### AVAILABLE RECORDS

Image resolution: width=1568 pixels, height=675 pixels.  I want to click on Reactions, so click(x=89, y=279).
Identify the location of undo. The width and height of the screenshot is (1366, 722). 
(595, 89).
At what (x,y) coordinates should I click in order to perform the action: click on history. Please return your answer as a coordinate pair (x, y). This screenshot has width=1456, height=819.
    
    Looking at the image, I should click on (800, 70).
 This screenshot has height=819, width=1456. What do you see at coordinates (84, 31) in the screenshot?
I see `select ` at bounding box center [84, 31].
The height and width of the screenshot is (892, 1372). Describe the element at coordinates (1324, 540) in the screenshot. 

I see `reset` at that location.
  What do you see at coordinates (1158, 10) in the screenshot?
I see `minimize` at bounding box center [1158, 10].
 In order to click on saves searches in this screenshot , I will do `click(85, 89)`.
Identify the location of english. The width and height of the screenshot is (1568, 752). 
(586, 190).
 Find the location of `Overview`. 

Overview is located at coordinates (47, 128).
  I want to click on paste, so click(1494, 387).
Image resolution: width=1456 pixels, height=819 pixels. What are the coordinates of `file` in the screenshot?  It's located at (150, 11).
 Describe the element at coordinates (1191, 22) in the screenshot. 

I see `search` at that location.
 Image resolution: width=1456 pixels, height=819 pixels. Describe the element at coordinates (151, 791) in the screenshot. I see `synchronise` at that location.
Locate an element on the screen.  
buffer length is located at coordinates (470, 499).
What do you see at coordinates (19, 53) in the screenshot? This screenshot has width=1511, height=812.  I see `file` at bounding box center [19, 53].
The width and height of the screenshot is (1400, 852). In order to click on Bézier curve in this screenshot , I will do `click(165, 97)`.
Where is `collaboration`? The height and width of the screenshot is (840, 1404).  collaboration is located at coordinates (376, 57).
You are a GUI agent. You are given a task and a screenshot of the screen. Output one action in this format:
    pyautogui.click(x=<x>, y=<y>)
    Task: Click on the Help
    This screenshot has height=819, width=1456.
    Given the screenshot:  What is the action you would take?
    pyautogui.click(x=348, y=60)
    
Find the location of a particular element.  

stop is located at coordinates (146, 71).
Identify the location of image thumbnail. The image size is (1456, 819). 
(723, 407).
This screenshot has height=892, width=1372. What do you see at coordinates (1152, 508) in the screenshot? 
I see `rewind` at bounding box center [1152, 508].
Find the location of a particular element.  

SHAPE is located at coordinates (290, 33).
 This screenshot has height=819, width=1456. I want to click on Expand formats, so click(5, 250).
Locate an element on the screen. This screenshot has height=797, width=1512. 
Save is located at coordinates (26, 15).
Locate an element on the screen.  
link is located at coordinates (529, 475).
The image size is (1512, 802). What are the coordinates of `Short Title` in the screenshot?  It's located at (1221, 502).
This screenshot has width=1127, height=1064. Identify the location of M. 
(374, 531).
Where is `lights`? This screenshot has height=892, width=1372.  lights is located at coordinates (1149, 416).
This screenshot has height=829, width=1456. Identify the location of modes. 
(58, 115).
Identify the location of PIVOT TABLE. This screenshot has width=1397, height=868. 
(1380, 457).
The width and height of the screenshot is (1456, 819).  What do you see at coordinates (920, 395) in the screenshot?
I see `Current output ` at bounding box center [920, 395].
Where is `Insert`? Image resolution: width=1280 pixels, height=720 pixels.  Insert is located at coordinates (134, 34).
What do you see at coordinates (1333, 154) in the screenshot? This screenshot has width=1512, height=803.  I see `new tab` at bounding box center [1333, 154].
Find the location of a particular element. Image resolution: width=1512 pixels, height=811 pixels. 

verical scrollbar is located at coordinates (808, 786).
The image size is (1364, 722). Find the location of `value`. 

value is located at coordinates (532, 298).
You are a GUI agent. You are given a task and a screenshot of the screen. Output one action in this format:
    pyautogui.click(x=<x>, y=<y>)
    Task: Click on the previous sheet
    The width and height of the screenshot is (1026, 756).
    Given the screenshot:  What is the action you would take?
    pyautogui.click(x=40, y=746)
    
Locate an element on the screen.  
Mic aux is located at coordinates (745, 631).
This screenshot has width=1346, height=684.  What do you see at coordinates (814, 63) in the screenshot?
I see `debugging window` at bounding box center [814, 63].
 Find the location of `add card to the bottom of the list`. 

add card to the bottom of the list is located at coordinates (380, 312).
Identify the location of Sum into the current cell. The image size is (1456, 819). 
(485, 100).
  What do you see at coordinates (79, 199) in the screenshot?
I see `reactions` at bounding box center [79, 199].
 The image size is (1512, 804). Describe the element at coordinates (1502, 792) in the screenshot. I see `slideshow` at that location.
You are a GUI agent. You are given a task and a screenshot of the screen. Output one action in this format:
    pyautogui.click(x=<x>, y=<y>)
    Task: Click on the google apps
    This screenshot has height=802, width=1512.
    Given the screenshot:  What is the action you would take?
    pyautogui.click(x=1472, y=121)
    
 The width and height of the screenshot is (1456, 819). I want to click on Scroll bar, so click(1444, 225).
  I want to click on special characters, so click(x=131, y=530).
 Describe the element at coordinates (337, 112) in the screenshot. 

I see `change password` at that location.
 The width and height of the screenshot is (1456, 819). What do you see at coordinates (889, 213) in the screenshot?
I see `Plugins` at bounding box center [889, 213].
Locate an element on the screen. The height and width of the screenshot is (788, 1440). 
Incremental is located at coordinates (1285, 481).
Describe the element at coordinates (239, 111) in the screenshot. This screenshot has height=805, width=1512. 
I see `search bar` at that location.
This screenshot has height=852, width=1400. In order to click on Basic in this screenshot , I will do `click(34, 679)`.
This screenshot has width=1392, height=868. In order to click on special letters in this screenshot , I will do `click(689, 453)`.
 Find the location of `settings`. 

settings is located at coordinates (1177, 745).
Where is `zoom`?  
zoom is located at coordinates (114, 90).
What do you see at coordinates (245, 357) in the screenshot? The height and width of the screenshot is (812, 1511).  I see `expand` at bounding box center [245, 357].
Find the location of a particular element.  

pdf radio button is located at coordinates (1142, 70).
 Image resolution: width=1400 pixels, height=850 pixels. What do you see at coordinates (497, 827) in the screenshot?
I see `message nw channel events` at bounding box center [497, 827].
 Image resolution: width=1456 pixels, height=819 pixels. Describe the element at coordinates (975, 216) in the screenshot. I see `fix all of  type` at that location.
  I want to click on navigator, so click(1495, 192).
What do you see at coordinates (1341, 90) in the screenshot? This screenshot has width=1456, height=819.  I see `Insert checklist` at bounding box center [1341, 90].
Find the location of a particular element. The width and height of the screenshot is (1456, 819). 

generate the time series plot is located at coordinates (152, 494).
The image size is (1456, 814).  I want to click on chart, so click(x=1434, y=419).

######

### YOUR OBJECTIVE:
Pull out the stretch of the records from the line containing "Identify the location of PIVOT" through the line containing "center [920, 395].", and reproduce those lines word for word.

### WRITTEN SOLUTION:
Identify the location of PIVOT TABLE. This screenshot has width=1397, height=868. 
(1380, 457).
The width and height of the screenshot is (1456, 819).  What do you see at coordinates (920, 395) in the screenshot?
I see `Current output ` at bounding box center [920, 395].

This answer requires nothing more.